■ GOAL OF THE EXERCISE
With the pictures omitted, set down exactly the lines from the one that contains "Instruction: Click the cart item count badge" through the last line of the data.

■ LISTED ENTRIES
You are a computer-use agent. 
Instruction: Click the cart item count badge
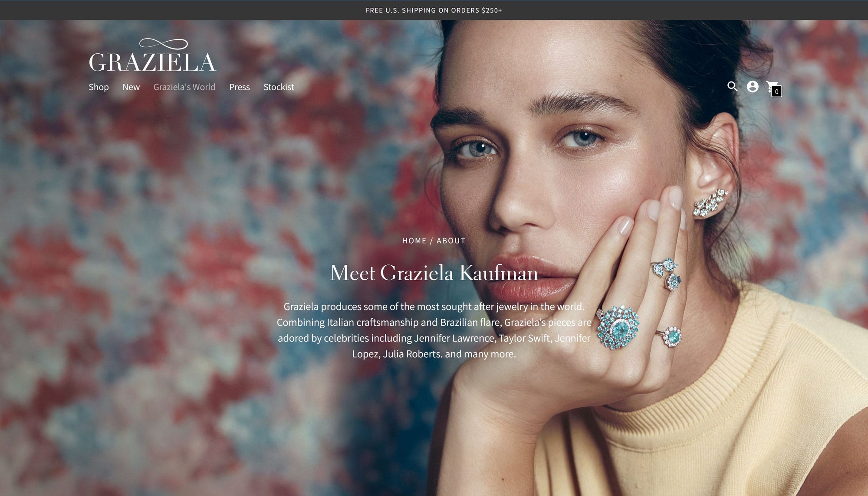(x=776, y=91)
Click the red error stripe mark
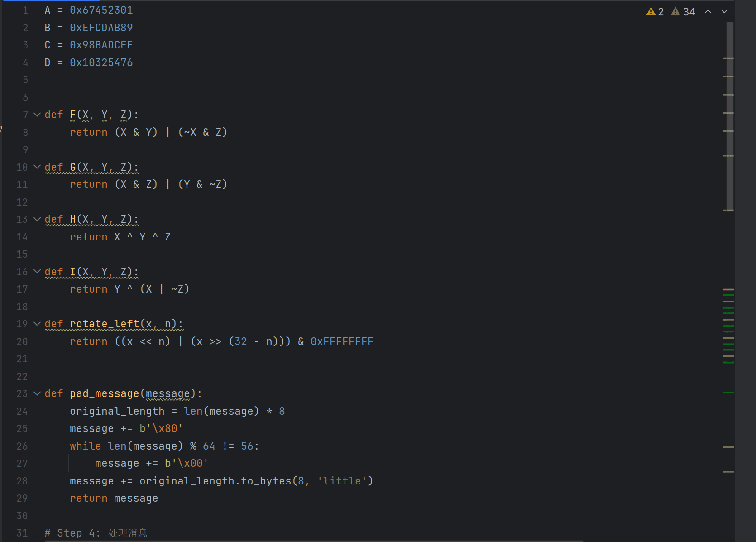 pyautogui.click(x=728, y=289)
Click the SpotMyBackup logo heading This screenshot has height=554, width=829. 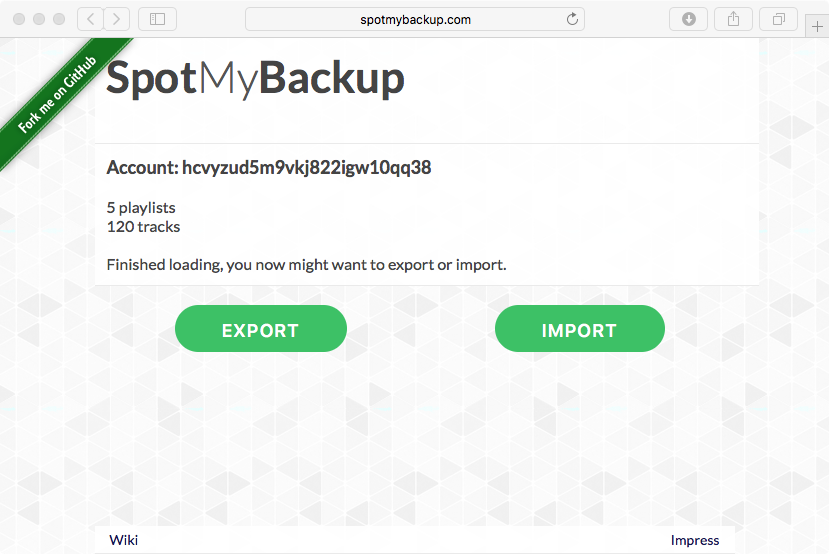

■ THE ANSWER
Instruction: Click the cart item count badge
(x=776, y=91)
Click the red error stripe mark
 pyautogui.click(x=728, y=289)
Click the SpotMyBackup logo heading This screenshot has height=554, width=829. 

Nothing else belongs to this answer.